Raw data:

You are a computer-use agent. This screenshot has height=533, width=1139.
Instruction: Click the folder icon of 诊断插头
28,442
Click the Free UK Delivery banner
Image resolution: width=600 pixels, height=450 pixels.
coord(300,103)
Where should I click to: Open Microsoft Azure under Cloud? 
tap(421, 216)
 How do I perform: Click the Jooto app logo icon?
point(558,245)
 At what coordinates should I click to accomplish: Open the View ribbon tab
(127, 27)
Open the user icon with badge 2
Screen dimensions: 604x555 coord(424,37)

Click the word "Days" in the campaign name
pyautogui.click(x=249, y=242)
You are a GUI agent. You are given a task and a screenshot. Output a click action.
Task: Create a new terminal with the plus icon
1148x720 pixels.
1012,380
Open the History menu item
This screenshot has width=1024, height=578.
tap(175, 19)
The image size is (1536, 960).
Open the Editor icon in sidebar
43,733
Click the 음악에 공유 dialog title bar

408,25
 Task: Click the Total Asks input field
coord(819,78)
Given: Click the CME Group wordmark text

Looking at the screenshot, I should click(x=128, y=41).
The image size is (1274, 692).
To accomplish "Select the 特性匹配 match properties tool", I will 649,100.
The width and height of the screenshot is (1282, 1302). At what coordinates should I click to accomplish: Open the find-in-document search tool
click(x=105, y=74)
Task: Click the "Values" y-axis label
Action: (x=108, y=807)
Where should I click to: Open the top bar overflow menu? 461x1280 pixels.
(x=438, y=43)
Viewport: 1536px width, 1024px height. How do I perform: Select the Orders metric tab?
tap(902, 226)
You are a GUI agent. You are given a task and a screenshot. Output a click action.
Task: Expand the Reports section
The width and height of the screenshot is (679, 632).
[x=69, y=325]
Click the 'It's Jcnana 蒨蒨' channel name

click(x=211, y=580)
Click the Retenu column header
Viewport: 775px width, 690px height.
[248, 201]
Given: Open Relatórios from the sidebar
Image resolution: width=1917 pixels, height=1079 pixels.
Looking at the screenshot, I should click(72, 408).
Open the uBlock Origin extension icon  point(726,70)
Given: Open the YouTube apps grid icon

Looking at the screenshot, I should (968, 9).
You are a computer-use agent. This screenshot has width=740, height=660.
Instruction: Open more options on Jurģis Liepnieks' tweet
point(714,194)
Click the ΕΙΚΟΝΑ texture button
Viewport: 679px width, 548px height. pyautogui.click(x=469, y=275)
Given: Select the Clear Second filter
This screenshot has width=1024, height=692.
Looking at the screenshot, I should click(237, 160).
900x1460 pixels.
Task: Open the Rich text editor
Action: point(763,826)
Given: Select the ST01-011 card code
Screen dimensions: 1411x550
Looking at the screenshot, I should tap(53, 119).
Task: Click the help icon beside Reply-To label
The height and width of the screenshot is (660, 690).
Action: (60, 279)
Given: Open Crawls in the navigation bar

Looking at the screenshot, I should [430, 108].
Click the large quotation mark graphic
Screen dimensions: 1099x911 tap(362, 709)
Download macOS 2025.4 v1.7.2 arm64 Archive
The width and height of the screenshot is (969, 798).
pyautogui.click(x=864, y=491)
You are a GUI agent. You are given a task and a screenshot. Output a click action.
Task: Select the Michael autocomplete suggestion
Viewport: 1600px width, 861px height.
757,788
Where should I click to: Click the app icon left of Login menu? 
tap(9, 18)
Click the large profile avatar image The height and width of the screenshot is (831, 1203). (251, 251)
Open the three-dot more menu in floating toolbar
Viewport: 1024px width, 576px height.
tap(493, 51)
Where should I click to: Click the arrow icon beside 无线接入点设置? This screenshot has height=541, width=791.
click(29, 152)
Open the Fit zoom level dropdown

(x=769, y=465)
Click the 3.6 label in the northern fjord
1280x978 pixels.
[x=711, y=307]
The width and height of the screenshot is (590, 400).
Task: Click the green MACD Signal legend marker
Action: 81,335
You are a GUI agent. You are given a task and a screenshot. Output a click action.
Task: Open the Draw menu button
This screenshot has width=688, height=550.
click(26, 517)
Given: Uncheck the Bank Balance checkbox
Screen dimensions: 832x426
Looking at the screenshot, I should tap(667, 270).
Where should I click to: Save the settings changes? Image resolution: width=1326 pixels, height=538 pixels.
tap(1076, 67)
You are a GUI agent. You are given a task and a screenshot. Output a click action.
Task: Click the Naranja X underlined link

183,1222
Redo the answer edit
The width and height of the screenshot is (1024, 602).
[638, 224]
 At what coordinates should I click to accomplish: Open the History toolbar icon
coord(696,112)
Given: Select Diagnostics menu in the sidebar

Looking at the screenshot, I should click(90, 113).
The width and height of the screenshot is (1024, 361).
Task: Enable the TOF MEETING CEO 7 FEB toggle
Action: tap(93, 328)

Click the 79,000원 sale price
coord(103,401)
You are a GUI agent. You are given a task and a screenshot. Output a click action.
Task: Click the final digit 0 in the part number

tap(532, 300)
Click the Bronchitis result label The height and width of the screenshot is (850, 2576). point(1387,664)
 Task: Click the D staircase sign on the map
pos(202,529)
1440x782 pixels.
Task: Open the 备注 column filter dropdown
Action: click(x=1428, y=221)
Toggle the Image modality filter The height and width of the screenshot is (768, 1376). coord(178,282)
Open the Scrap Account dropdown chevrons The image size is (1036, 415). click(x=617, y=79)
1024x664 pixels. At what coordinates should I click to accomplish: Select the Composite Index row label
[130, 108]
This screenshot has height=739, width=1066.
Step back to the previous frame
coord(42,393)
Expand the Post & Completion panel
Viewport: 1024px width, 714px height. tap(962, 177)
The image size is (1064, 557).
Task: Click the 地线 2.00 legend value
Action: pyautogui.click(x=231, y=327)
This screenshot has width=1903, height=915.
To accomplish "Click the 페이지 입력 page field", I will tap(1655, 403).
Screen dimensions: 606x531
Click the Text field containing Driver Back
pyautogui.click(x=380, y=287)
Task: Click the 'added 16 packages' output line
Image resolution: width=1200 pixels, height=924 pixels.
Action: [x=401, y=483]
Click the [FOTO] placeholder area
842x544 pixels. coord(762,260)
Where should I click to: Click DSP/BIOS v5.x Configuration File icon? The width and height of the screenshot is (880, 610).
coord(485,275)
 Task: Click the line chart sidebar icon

Work request: Each line above should be duplicated without any alteration.

Answer section:
You are a computer-use agent. This screenshot has height=533, width=1139.
Instruction: Click the folder icon of 诊断插头
28,442
Click the Free UK Delivery banner
Image resolution: width=600 pixels, height=450 pixels.
coord(300,103)
Where should I click to: Open Microsoft Azure under Cloud? 
tap(421, 216)
 How do I perform: Click the Jooto app logo icon?
point(558,245)
 At what coordinates should I click to accomplish: Open the View ribbon tab
(127, 27)
Open the user icon with badge 2
Screen dimensions: 604x555 coord(424,37)

Click the word "Days" in the campaign name
pyautogui.click(x=249, y=242)
You are a GUI agent. You are given a task and a screenshot. Output a click action.
Task: Create a new terminal with the plus icon
1148x720 pixels.
1012,380
Open the History menu item
This screenshot has width=1024, height=578.
tap(175, 19)
The image size is (1536, 960).
Open the Editor icon in sidebar
43,733
Click the 음악에 공유 dialog title bar

408,25
 Task: Click the Total Asks input field
coord(819,78)
Given: Click the CME Group wordmark text

Looking at the screenshot, I should click(x=128, y=41).
The image size is (1274, 692).
To accomplish "Select the 特性匹配 match properties tool", I will 649,100.
The width and height of the screenshot is (1282, 1302). At what coordinates should I click to accomplish: Open the find-in-document search tool
click(x=105, y=74)
Task: Click the "Values" y-axis label
Action: (x=108, y=807)
Where should I click to: Open the top bar overflow menu? 461x1280 pixels.
(x=438, y=43)
Viewport: 1536px width, 1024px height. How do I perform: Select the Orders metric tab?
tap(902, 226)
You are a GUI agent. You are given a task and a screenshot. Output a click action.
Task: Expand the Reports section
The width and height of the screenshot is (679, 632).
[x=69, y=325]
Click the 'It's Jcnana 蒨蒨' channel name

click(x=211, y=580)
Click the Retenu column header
Viewport: 775px width, 690px height.
[248, 201]
Given: Open Relatórios from the sidebar
Image resolution: width=1917 pixels, height=1079 pixels.
Looking at the screenshot, I should click(72, 408).
Open the uBlock Origin extension icon  point(726,70)
Given: Open the YouTube apps grid icon

Looking at the screenshot, I should (968, 9).
You are a computer-use agent. This screenshot has width=740, height=660.
Instruction: Open more options on Jurģis Liepnieks' tweet
point(714,194)
Click the ΕΙΚΟΝΑ texture button
Viewport: 679px width, 548px height. pyautogui.click(x=469, y=275)
Given: Select the Clear Second filter
This screenshot has width=1024, height=692.
Looking at the screenshot, I should click(237, 160).
900x1460 pixels.
Task: Open the Rich text editor
Action: point(763,826)
Given: Select the ST01-011 card code
Screen dimensions: 1411x550
Looking at the screenshot, I should tap(53, 119).
Task: Click the help icon beside Reply-To label
The height and width of the screenshot is (660, 690).
Action: (60, 279)
Given: Open Crawls in the navigation bar

Looking at the screenshot, I should [430, 108].
Click the large quotation mark graphic
Screen dimensions: 1099x911 tap(362, 709)
Download macOS 2025.4 v1.7.2 arm64 Archive
The width and height of the screenshot is (969, 798).
pyautogui.click(x=864, y=491)
You are a GUI agent. You are given a task and a screenshot. Output a click action.
Task: Select the Michael autocomplete suggestion
Viewport: 1600px width, 861px height.
757,788
Where should I click to: Click the app icon left of Login menu? 
tap(9, 18)
Click the large profile avatar image The height and width of the screenshot is (831, 1203). (251, 251)
Open the three-dot more menu in floating toolbar
Viewport: 1024px width, 576px height.
tap(493, 51)
Where should I click to: Click the arrow icon beside 无线接入点设置? This screenshot has height=541, width=791.
click(29, 152)
Open the Fit zoom level dropdown

(x=769, y=465)
Click the 3.6 label in the northern fjord
1280x978 pixels.
[x=711, y=307]
The width and height of the screenshot is (590, 400).
Task: Click the green MACD Signal legend marker
Action: 81,335
You are a GUI agent. You are given a task and a screenshot. Output a click action.
Task: Open the Draw menu button
This screenshot has width=688, height=550.
click(26, 517)
Given: Uncheck the Bank Balance checkbox
Screen dimensions: 832x426
Looking at the screenshot, I should tap(667, 270).
Where should I click to: Save the settings changes? Image resolution: width=1326 pixels, height=538 pixels.
tap(1076, 67)
You are a GUI agent. You are given a task and a screenshot. Output a click action.
Task: Click the Naranja X underlined link

183,1222
Redo the answer edit
The width and height of the screenshot is (1024, 602).
[638, 224]
 At what coordinates should I click to accomplish: Open the History toolbar icon
coord(696,112)
Given: Select Diagnostics menu in the sidebar

Looking at the screenshot, I should click(90, 113).
The width and height of the screenshot is (1024, 361).
Task: Enable the TOF MEETING CEO 7 FEB toggle
Action: tap(93, 328)

Click the 79,000원 sale price
coord(103,401)
You are a GUI agent. You are given a task and a screenshot. Output a click action.
Task: Click the final digit 0 in the part number

tap(532, 300)
Click the Bronchitis result label The height and width of the screenshot is (850, 2576). point(1387,664)
 Task: Click the D staircase sign on the map
pos(202,529)
1440x782 pixels.
Task: Open the 备注 column filter dropdown
Action: click(x=1428, y=221)
Toggle the Image modality filter The height and width of the screenshot is (768, 1376). coord(178,282)
Open the Scrap Account dropdown chevrons The image size is (1036, 415). click(x=617, y=79)
1024x664 pixels. At what coordinates should I click to accomplish: Select the Composite Index row label
[130, 108]
This screenshot has height=739, width=1066.
Step back to the previous frame
coord(42,393)
Expand the Post & Completion panel
Viewport: 1024px width, 714px height. tap(962, 177)
The image size is (1064, 557).
Task: Click the 地线 2.00 legend value
Action: pyautogui.click(x=231, y=327)
This screenshot has width=1903, height=915.
To accomplish "Click the 페이지 입력 page field", I will tap(1655, 403).
Screen dimensions: 606x531
Click the Text field containing Driver Back
pyautogui.click(x=380, y=287)
Task: Click the 'added 16 packages' output line
Image resolution: width=1200 pixels, height=924 pixels.
Action: [x=401, y=483]
Click the [FOTO] placeholder area
842x544 pixels. coord(762,260)
Where should I click to: Click DSP/BIOS v5.x Configuration File icon? The width and height of the screenshot is (880, 610).
coord(485,275)
 Task: Click the line chart sidebar icon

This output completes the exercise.